**WHAT YOU ARE ASKED TO DO:**
List each line in the entries below that contains the string "Instruction".

Source records
════
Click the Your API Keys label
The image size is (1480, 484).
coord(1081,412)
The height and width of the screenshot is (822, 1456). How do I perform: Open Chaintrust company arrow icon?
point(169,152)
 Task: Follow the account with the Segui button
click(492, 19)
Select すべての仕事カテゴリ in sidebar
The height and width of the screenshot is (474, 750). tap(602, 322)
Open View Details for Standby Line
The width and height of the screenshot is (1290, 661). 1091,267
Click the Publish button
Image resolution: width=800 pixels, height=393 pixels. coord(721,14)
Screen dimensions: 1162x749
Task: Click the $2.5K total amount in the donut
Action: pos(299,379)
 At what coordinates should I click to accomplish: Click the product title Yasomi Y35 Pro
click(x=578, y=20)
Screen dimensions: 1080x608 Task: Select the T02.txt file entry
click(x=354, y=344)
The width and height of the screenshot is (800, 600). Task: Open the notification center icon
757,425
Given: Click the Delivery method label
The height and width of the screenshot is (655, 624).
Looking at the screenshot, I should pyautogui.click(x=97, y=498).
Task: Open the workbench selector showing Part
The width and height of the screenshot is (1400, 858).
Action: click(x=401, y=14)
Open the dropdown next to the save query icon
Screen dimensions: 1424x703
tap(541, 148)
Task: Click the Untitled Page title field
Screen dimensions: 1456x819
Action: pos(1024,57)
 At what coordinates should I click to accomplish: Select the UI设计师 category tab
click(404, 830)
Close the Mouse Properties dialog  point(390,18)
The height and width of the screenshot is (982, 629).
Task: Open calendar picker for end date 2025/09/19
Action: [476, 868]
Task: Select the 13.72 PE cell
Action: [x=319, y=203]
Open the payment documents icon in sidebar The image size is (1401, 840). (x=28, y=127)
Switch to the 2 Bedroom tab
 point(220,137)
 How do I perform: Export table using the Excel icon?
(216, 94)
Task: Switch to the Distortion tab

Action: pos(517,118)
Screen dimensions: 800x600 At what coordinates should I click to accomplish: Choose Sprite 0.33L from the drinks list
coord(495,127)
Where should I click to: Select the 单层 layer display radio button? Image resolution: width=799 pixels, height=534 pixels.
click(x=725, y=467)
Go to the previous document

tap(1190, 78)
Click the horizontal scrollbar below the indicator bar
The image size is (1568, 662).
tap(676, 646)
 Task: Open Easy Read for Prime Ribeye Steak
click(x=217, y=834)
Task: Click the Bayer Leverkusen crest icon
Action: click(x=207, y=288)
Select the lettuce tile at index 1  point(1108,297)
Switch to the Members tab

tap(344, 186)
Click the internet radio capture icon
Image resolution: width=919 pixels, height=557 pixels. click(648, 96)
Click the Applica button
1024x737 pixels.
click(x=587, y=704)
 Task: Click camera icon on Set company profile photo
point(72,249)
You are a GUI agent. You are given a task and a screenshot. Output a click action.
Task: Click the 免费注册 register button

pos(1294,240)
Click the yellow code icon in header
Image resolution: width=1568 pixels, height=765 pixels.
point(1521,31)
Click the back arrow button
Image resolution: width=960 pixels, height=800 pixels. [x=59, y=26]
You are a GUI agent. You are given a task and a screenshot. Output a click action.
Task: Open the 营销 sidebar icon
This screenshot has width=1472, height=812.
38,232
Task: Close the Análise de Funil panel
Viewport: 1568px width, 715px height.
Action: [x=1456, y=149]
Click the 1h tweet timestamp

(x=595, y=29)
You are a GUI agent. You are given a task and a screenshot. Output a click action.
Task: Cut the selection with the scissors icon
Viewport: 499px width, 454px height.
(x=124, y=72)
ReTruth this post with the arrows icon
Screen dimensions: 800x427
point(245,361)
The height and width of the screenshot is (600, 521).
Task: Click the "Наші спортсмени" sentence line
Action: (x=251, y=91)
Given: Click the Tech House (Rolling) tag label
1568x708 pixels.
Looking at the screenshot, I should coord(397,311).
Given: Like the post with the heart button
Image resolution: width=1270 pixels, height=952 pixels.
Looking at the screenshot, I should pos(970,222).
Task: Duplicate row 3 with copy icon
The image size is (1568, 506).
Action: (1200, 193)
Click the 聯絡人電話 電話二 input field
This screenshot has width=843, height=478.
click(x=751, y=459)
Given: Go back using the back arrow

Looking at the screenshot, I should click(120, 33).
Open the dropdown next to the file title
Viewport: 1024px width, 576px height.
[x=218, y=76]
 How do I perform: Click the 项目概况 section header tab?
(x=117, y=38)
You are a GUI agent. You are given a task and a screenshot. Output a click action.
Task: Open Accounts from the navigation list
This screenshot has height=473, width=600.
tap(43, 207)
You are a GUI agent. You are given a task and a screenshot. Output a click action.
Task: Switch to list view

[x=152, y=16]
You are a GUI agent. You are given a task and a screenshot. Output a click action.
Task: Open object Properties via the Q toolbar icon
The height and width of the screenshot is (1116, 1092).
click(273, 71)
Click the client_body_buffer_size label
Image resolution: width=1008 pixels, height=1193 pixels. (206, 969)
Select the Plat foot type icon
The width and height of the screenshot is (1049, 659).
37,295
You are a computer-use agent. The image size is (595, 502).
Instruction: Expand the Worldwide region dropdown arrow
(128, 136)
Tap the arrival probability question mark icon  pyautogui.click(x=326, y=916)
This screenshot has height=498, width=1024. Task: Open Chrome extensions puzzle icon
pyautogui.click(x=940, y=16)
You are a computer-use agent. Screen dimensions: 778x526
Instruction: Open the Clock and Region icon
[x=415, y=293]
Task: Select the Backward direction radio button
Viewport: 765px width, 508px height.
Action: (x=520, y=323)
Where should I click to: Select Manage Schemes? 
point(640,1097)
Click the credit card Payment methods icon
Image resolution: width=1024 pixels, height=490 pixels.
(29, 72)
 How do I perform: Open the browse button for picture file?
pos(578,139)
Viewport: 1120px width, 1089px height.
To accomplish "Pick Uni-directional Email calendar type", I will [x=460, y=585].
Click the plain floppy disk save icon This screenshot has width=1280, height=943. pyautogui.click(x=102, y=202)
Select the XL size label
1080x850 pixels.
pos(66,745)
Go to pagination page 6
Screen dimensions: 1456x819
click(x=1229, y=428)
════
**EXERCISE OUTPUT:**
Instruction: Expand the Worldwide region dropdown arrow
Instruction: Open the Clock and Region icon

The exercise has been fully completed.